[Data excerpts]
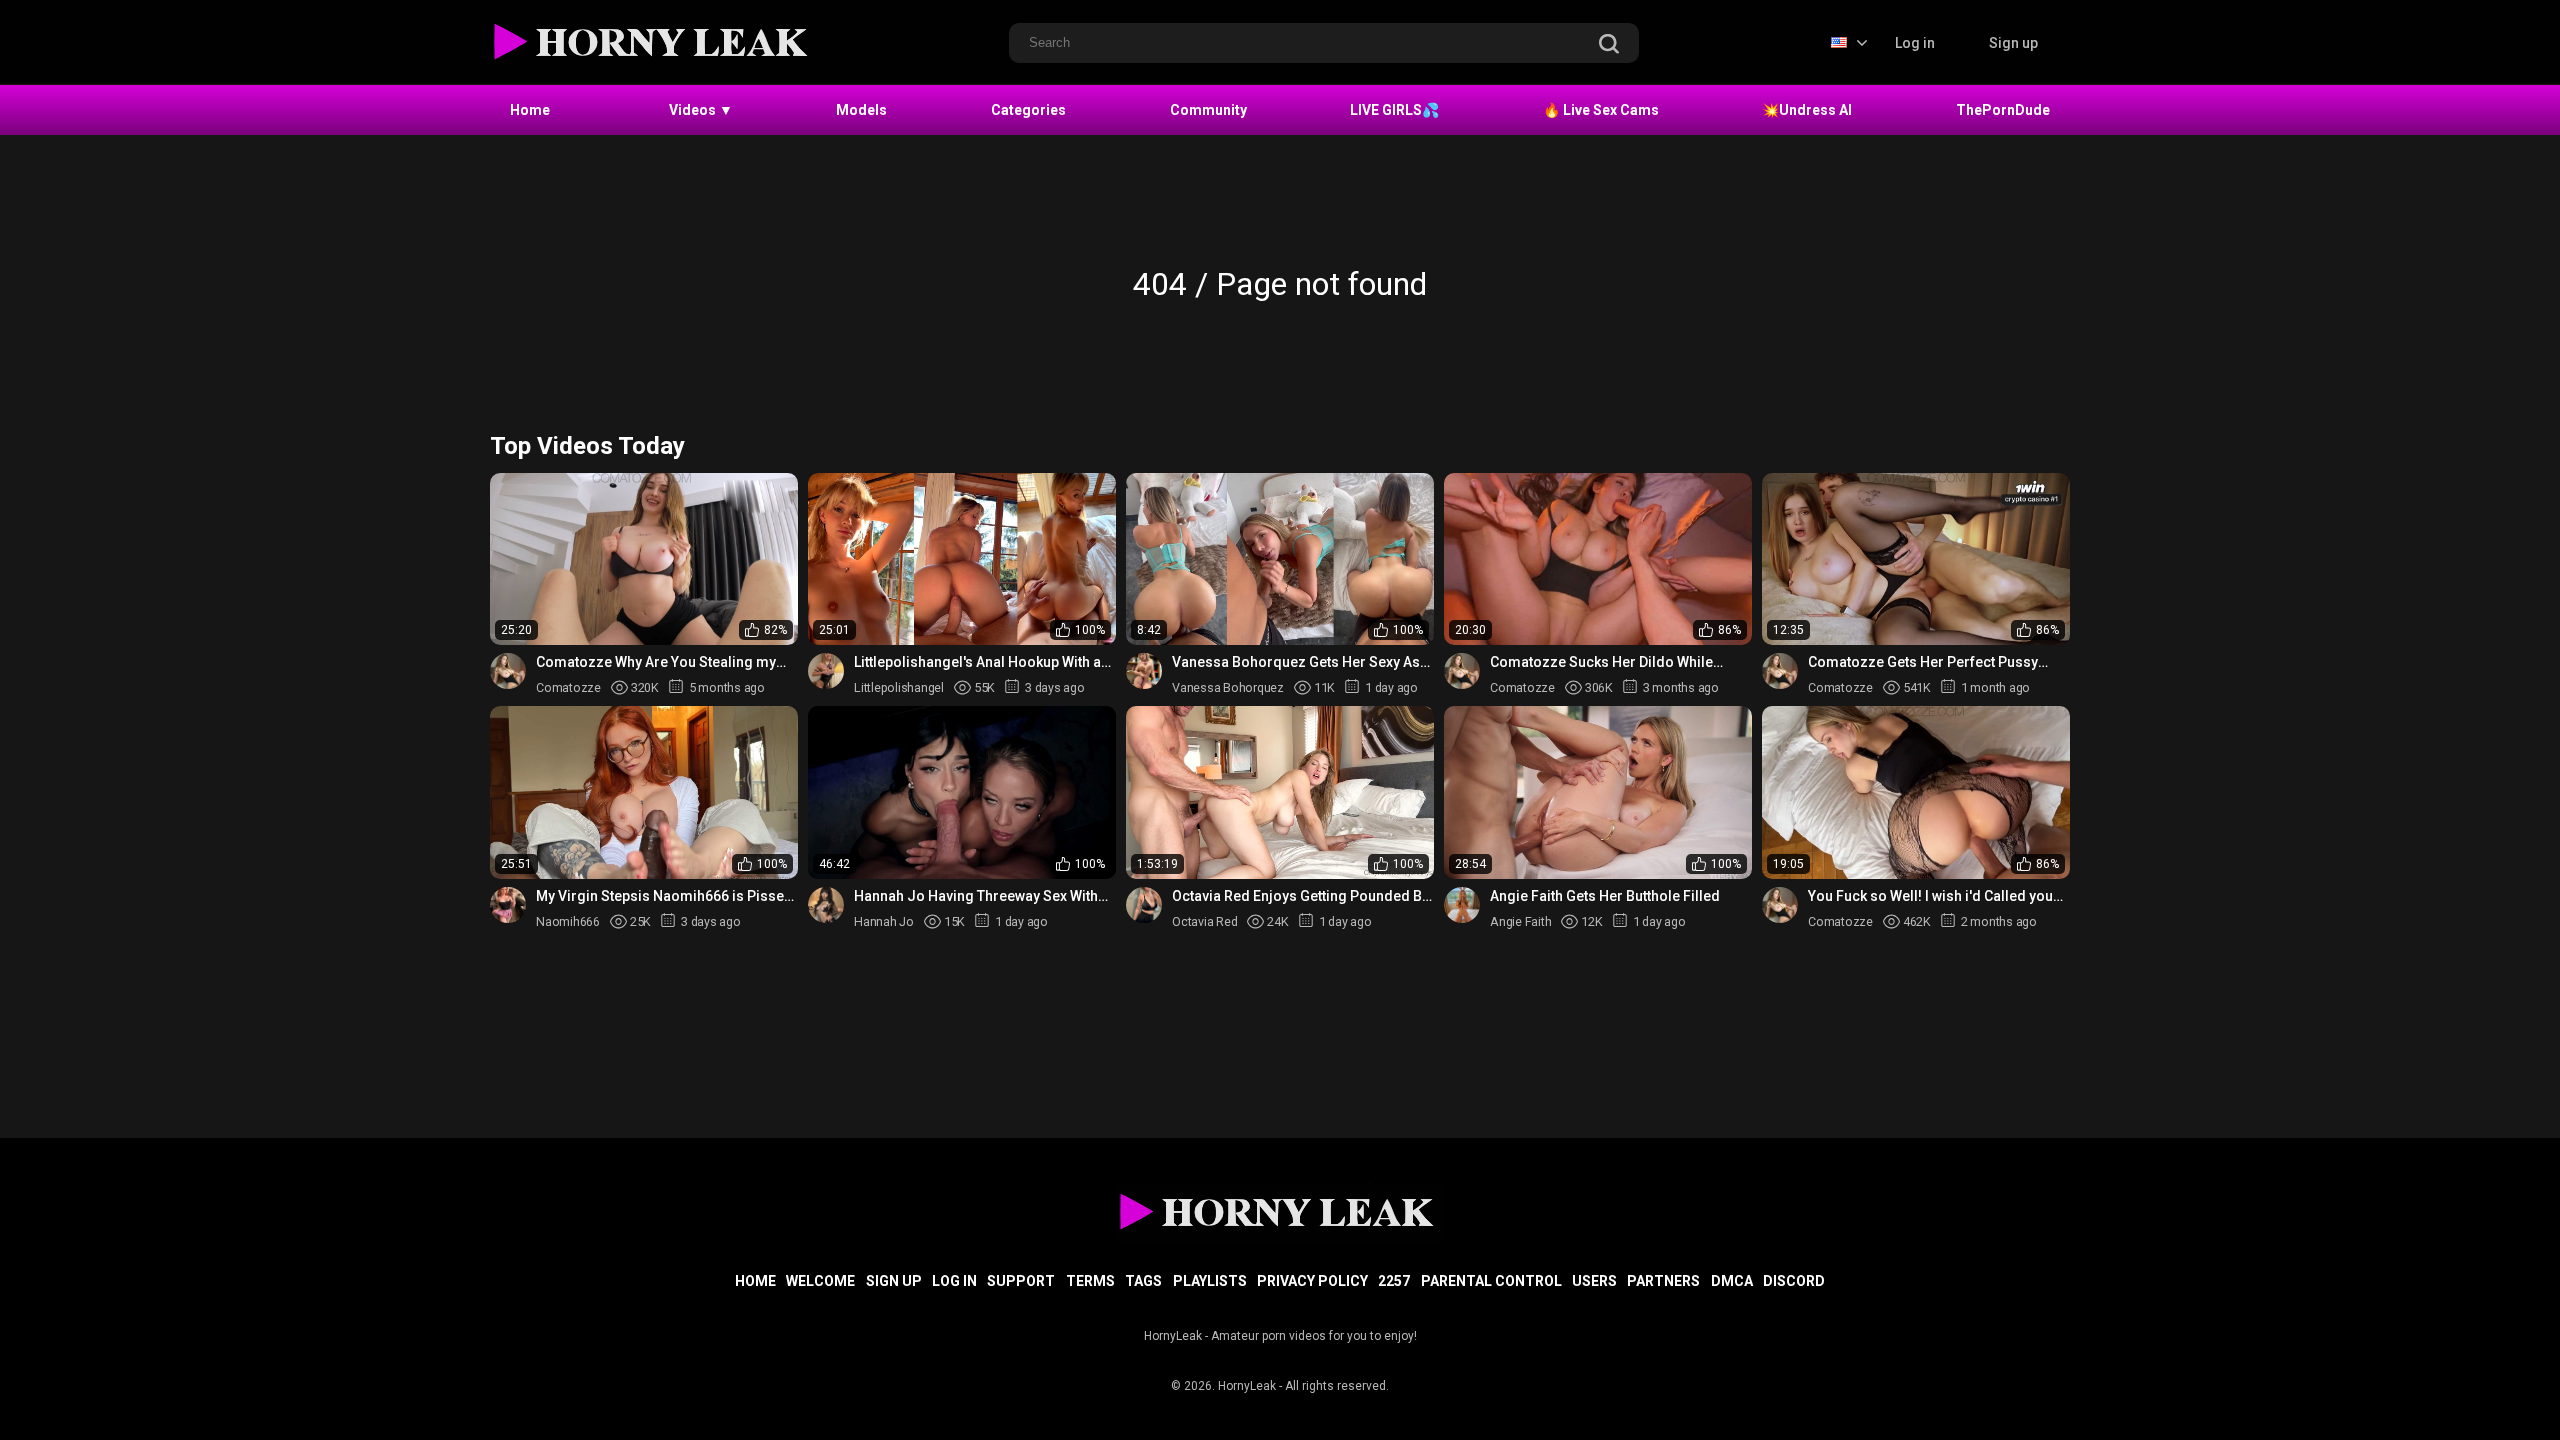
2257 (1394, 1281)
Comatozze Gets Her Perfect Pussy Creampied (1923, 662)
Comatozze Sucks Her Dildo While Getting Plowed (1601, 662)
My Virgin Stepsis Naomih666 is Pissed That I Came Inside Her (664, 896)
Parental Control (1491, 1281)
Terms (1090, 1281)
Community (1208, 110)
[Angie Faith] (1462, 905)
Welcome (820, 1281)
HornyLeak (1247, 1386)
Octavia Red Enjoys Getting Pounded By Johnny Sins (1300, 896)
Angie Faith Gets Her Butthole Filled (1605, 896)
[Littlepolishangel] (826, 671)
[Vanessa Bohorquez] (1144, 671)
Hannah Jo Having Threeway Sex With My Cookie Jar (976, 896)
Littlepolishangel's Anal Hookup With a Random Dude (977, 662)
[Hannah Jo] (826, 905)
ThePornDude (2003, 110)
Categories (1028, 110)
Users (1594, 1281)
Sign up (2013, 43)
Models (861, 110)
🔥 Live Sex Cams (1601, 110)
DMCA (1732, 1281)
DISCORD (1794, 1281)
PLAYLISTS (1210, 1281)
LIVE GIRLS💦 (1394, 110)
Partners (1663, 1281)
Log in (1915, 43)
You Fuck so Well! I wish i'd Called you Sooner (1930, 896)
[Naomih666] (508, 905)
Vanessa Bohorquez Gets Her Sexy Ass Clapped (1300, 662)
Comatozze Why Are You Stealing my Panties (656, 662)
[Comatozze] (508, 671)
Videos (701, 110)
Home (530, 110)
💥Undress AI (1807, 110)
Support (1021, 1281)
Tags (1143, 1281)
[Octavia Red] (1144, 905)
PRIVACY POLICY (1312, 1281)
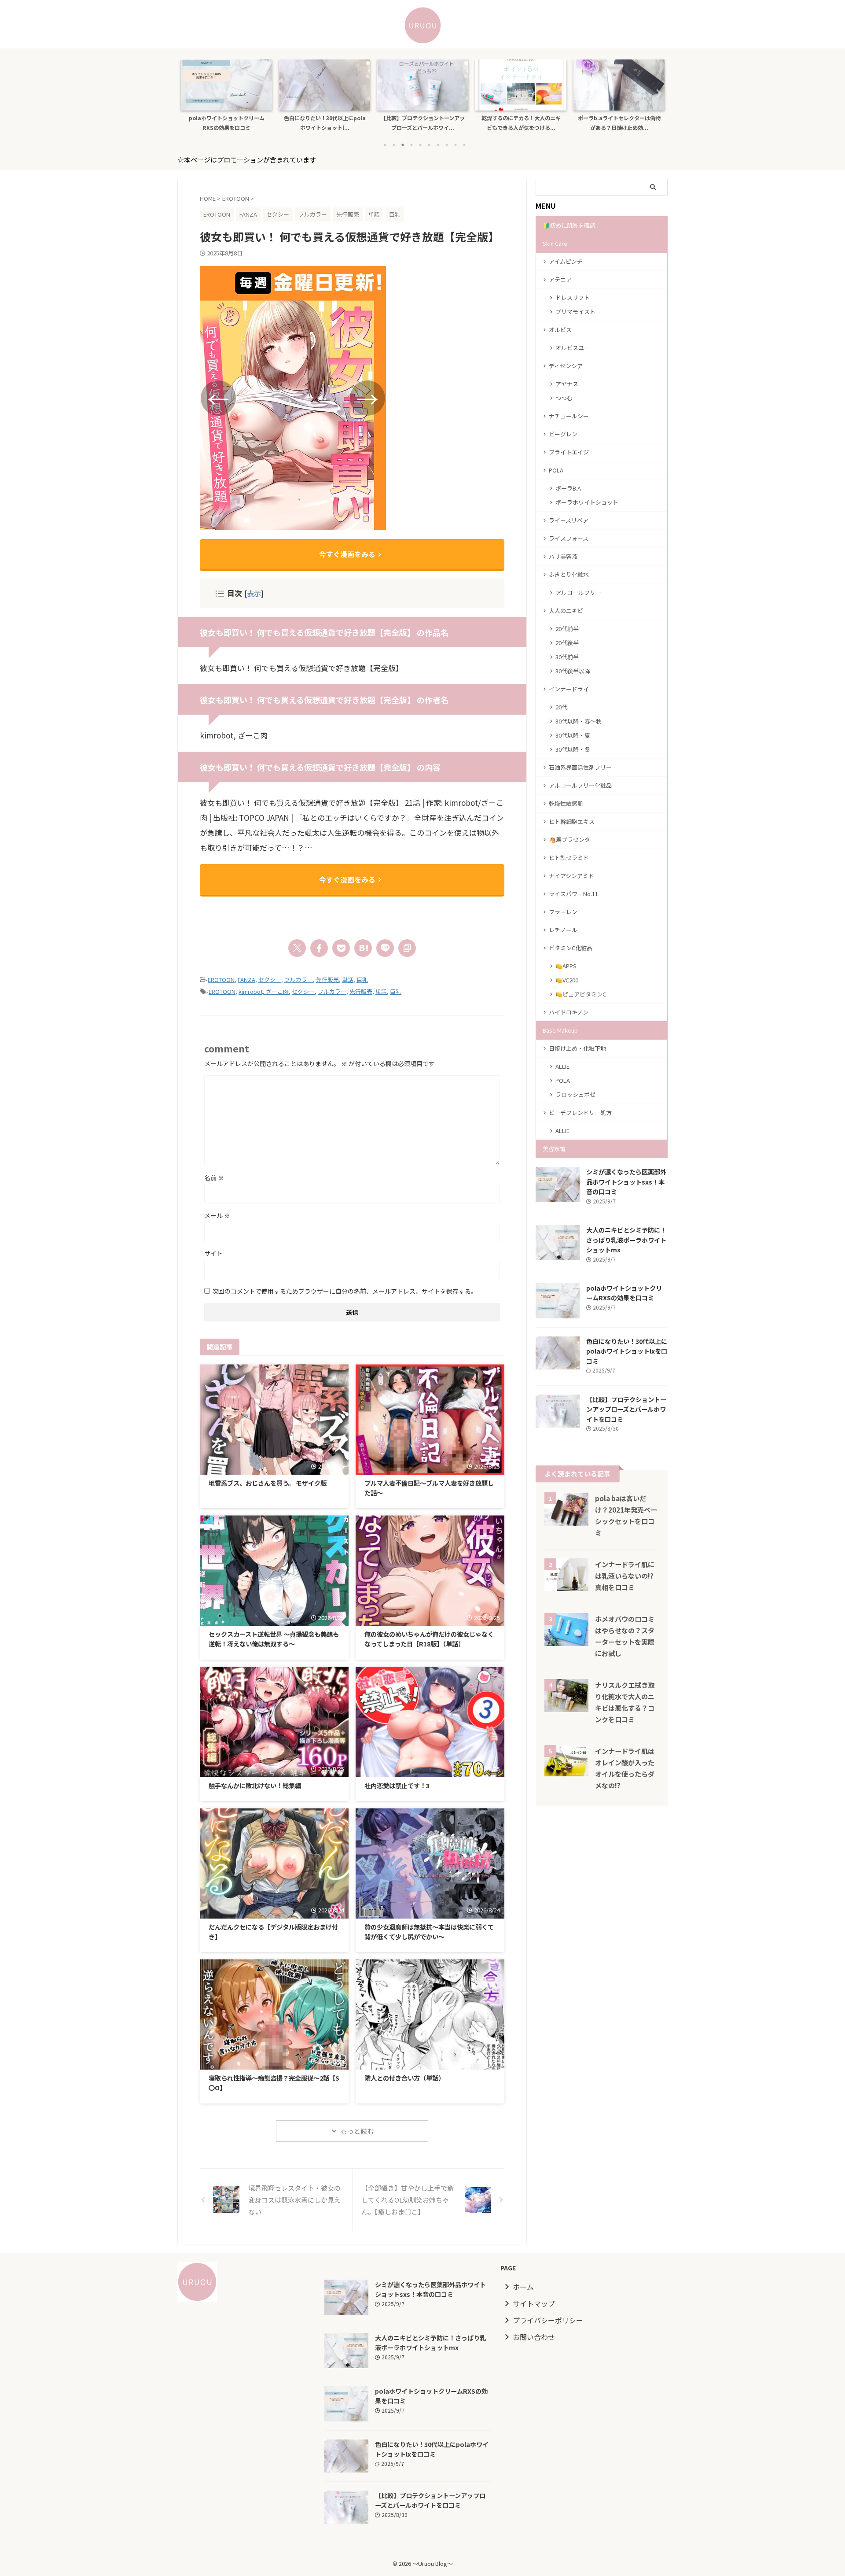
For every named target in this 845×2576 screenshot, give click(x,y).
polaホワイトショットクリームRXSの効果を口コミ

> [Exercise goal] The required output is a copy of each line in the records where the string "Faith" occurs.

> [Your response]
[Angie Faith] (1462, 905)
Angie Faith Gets Her Butthole Filled (1605, 896)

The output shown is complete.